INPUT DATA:
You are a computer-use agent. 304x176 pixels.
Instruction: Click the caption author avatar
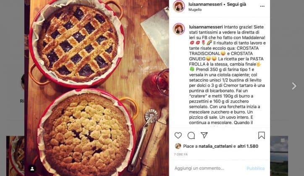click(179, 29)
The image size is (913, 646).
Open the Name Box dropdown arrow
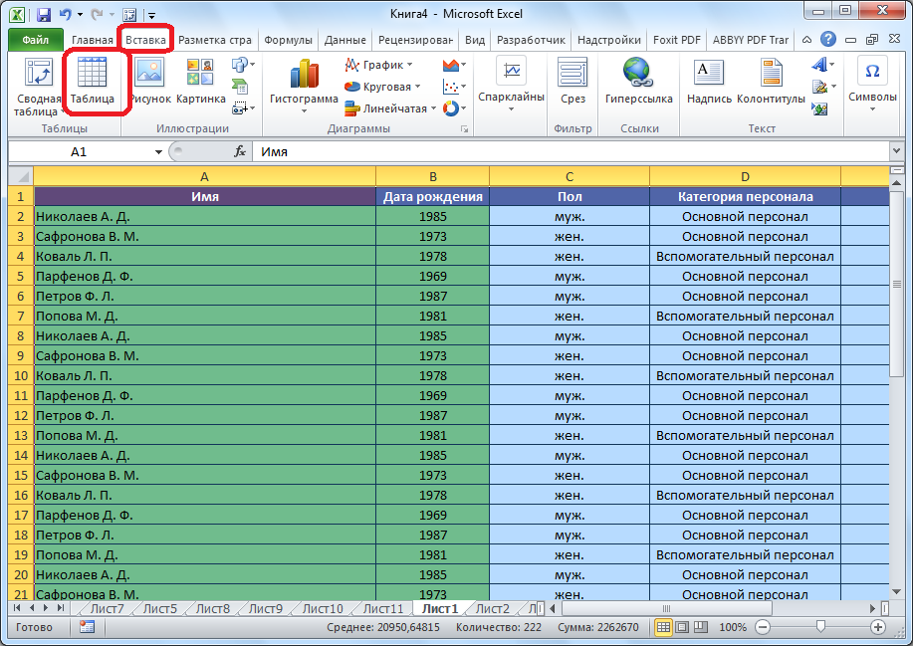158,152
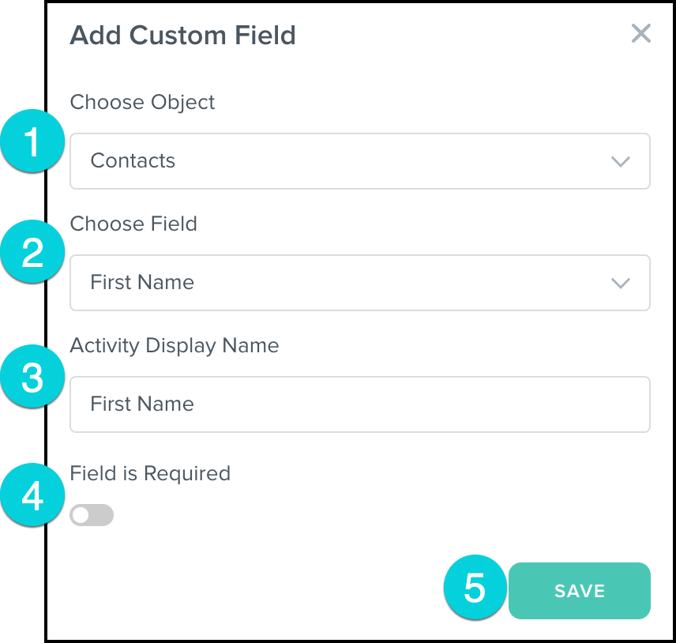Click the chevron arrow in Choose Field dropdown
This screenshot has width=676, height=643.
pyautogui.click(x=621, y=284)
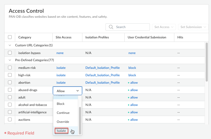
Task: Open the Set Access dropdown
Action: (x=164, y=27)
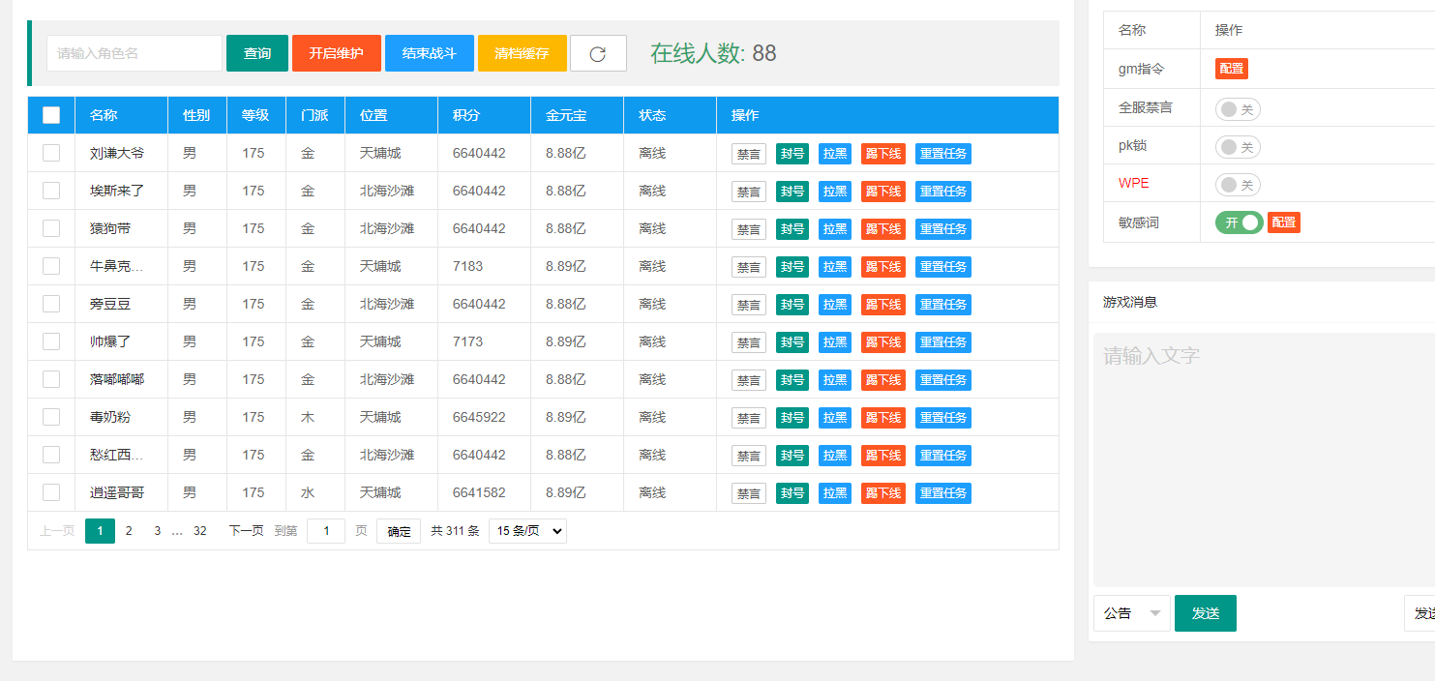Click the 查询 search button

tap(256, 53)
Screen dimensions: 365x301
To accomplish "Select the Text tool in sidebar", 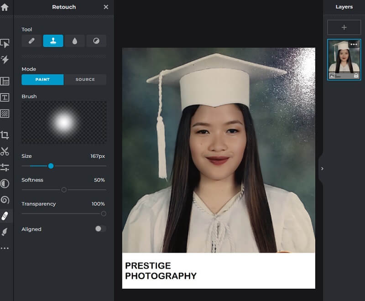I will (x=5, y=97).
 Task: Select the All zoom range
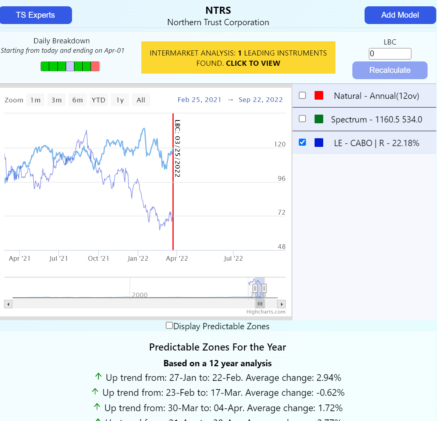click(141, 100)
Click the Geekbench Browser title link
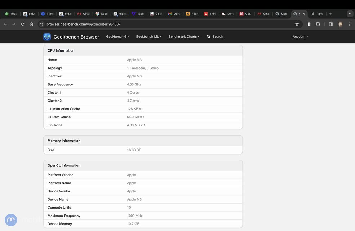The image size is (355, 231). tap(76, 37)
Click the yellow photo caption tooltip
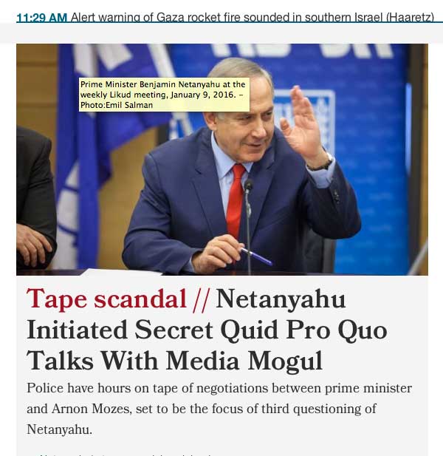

INSTRUCTIONS FOR THE TASK: Repeat, word for word and with no pictures, only the lines running from the beginning of the data to the line that contains "Screen dimensions: 365x301".

SOLUTION BELOW:
You are a computer-use agent. 304x176 pixels.
Instruction: Click the caption author avatar
click(179, 29)
The image size is (913, 646).
Open the Name Box dropdown arrow
158,152
Click the chevron arrow in Choose Field dropdown
This screenshot has width=676, height=643.
pyautogui.click(x=621, y=284)
Task: Open the Set Access dropdown
Action: (x=164, y=27)
Click the 查询 search button

tap(256, 53)
Screen dimensions: 365x301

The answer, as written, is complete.